● **DATA FOR PROCESSING**:
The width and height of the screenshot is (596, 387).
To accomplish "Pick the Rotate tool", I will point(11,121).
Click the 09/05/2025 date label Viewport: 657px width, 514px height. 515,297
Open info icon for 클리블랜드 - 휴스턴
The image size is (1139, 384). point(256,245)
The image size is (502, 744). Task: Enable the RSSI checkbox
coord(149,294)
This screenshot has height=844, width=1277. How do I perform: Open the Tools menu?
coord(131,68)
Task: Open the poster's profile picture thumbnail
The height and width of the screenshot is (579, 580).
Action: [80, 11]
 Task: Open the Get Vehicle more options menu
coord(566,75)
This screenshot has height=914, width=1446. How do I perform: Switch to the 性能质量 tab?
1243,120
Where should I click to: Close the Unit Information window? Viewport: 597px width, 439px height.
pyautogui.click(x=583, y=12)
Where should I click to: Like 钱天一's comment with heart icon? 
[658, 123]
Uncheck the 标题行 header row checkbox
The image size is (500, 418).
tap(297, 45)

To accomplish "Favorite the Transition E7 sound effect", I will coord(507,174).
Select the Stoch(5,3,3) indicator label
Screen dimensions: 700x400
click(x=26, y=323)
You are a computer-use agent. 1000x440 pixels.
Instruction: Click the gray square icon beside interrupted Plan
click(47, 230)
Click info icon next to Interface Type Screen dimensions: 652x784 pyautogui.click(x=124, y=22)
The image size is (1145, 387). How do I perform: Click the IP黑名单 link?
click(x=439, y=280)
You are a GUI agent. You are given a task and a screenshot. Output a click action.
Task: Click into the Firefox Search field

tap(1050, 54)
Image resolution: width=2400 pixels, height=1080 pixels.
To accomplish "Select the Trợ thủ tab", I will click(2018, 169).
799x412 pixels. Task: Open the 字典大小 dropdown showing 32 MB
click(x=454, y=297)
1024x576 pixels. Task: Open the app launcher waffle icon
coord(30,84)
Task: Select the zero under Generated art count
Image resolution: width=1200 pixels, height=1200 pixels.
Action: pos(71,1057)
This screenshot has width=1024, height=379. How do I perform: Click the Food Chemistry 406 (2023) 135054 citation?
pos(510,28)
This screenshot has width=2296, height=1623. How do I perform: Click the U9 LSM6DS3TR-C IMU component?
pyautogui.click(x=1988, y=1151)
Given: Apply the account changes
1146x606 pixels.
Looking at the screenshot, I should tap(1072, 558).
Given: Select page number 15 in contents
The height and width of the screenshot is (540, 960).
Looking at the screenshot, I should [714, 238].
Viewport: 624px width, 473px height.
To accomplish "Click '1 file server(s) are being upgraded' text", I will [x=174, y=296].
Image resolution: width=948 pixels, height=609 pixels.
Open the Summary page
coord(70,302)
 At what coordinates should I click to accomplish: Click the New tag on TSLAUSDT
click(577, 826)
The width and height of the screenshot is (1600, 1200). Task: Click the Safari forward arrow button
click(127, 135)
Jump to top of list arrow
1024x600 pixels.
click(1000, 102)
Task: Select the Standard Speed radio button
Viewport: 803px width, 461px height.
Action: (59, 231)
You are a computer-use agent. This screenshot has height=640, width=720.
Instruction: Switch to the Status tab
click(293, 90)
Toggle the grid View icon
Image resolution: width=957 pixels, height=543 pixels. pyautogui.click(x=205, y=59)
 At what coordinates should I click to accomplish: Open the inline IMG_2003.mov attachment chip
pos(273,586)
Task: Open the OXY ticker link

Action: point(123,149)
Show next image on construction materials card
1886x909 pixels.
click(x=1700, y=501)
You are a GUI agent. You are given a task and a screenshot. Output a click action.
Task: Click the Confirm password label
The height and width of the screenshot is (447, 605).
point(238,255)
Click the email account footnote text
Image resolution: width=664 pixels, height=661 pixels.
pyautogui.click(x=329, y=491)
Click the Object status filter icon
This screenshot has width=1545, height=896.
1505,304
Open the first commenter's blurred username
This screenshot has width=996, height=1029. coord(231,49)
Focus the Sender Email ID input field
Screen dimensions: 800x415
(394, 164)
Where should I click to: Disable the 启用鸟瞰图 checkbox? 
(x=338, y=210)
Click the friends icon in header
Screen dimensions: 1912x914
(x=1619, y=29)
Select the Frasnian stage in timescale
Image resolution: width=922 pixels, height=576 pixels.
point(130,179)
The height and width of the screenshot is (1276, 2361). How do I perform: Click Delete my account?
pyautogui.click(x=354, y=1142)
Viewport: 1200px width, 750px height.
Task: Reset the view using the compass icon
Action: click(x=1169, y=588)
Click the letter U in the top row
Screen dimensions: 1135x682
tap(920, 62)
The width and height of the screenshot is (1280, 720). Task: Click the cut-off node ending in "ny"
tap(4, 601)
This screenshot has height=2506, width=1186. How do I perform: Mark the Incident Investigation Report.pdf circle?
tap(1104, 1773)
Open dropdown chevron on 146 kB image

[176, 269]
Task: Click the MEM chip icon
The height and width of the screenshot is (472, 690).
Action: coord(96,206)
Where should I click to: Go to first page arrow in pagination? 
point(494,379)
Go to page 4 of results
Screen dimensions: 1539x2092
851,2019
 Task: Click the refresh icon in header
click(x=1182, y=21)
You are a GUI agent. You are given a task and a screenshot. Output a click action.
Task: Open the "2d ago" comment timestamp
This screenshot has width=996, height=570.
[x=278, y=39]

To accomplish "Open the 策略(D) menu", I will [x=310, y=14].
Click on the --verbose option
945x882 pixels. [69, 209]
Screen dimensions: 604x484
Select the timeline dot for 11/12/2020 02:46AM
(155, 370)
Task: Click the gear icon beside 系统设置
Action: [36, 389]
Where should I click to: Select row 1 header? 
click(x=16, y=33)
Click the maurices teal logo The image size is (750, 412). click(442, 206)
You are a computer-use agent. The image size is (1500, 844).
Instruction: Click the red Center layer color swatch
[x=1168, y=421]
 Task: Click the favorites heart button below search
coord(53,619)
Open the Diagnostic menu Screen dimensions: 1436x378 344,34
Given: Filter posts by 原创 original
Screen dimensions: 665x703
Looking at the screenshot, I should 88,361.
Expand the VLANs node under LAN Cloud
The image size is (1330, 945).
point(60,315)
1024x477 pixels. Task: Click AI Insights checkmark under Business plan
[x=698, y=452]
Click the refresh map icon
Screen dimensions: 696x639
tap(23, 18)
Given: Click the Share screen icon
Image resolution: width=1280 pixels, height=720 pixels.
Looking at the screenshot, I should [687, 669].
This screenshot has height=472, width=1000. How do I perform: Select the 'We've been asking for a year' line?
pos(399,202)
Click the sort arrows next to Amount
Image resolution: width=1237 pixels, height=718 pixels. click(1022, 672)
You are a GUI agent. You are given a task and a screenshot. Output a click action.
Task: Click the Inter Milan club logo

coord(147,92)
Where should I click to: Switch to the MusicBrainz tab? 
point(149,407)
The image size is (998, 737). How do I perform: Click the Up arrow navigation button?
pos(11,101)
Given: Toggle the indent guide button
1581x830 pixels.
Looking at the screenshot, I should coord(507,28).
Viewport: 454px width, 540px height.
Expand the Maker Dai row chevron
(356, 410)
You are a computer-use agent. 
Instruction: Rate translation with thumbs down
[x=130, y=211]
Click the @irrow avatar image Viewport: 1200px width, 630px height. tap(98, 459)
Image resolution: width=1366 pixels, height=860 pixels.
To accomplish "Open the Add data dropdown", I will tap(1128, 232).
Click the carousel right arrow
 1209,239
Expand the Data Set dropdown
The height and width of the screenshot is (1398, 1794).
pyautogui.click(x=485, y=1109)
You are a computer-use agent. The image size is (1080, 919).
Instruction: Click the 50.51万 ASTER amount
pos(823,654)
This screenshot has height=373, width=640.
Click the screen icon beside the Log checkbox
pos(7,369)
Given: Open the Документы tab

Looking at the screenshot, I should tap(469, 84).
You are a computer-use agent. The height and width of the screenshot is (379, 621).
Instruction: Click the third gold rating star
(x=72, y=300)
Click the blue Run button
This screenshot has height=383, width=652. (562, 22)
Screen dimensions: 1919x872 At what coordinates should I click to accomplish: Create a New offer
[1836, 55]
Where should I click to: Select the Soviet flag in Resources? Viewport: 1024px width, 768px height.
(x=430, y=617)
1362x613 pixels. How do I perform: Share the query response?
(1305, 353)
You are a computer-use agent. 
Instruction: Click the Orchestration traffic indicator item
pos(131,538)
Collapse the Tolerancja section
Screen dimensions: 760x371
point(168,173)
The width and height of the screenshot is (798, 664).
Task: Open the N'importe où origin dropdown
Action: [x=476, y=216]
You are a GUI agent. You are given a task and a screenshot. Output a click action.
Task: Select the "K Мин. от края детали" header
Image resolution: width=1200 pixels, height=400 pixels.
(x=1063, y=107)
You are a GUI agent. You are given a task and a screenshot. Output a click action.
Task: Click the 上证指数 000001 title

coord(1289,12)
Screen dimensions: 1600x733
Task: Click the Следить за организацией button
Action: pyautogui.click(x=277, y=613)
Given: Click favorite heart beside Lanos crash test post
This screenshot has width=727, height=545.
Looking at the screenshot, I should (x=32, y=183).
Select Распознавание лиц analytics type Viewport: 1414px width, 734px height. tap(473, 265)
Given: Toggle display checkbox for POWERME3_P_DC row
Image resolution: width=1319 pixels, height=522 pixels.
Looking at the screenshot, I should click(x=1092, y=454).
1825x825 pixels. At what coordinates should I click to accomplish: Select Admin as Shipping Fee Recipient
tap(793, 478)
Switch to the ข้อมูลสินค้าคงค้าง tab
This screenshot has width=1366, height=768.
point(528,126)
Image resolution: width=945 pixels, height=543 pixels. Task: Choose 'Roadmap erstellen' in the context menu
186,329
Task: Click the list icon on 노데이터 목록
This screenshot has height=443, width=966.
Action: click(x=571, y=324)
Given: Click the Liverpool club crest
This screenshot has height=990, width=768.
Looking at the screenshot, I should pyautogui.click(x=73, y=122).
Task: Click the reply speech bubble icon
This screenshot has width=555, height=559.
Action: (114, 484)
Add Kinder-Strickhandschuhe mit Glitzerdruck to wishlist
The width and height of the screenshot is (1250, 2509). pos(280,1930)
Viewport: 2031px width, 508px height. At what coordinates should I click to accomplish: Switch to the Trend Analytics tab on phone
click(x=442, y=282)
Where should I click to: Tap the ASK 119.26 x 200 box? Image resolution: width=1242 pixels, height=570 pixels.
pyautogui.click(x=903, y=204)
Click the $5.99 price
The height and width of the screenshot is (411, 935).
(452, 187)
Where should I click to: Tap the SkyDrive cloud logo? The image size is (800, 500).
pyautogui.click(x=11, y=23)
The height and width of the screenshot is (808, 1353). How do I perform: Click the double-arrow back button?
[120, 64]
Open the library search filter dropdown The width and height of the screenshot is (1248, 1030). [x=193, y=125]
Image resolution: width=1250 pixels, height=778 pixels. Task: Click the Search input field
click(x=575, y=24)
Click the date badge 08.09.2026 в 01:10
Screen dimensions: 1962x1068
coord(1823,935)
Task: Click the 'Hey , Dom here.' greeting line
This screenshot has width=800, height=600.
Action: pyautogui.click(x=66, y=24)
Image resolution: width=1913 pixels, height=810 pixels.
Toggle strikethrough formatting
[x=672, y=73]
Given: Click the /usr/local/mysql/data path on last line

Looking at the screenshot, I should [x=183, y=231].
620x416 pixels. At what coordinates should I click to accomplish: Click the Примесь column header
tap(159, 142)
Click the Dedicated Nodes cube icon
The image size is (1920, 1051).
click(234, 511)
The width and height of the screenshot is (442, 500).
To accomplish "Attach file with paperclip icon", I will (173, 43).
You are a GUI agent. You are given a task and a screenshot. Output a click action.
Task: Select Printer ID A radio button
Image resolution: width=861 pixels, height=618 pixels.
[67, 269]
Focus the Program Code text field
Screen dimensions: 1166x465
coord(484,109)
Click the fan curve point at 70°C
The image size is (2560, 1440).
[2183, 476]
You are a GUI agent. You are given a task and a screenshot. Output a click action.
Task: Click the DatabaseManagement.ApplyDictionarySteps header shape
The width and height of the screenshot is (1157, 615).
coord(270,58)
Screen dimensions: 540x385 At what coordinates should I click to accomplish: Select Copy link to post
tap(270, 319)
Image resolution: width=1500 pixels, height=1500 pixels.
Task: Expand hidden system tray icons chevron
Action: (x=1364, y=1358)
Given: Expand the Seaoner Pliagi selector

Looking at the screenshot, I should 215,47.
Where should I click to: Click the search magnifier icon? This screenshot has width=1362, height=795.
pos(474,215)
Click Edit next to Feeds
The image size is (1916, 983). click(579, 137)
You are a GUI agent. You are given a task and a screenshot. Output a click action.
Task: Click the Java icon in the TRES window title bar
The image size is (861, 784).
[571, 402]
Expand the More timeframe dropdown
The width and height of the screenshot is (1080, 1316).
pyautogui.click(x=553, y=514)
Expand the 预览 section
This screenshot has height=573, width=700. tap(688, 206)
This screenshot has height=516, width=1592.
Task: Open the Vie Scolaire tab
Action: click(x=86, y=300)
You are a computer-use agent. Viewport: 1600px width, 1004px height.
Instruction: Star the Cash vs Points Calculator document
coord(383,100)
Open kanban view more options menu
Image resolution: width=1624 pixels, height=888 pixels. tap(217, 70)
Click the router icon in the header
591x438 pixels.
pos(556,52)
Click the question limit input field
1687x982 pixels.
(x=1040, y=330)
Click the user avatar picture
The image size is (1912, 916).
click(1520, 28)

● **EXERCISE PROMPT**: Starting at the line above that contains "Expand the Maker Dai row chevron", repeat each line exactly up to and including the line that contains "You are a computer-use agent. The height", and stop there.

● **RESPONSE**:
Expand the Maker Dai row chevron
(356, 410)
You are a computer-use agent. 
Instruction: Rate translation with thumbs down
[x=130, y=211]
Click the @irrow avatar image Viewport: 1200px width, 630px height. tap(98, 459)
Image resolution: width=1366 pixels, height=860 pixels.
To accomplish "Open the Add data dropdown", I will tap(1128, 232).
Click the carousel right arrow
 1209,239
Expand the Data Set dropdown
The height and width of the screenshot is (1398, 1794).
pyautogui.click(x=485, y=1109)
You are a computer-use agent. The image size is (1080, 919).
Instruction: Click the 50.51万 ASTER amount
pos(823,654)
This screenshot has height=373, width=640.
Click the screen icon beside the Log checkbox
pos(7,369)
Given: Open the Документы tab

Looking at the screenshot, I should tap(469, 84).
You are a computer-use agent. The height and width of the screenshot is (379, 621).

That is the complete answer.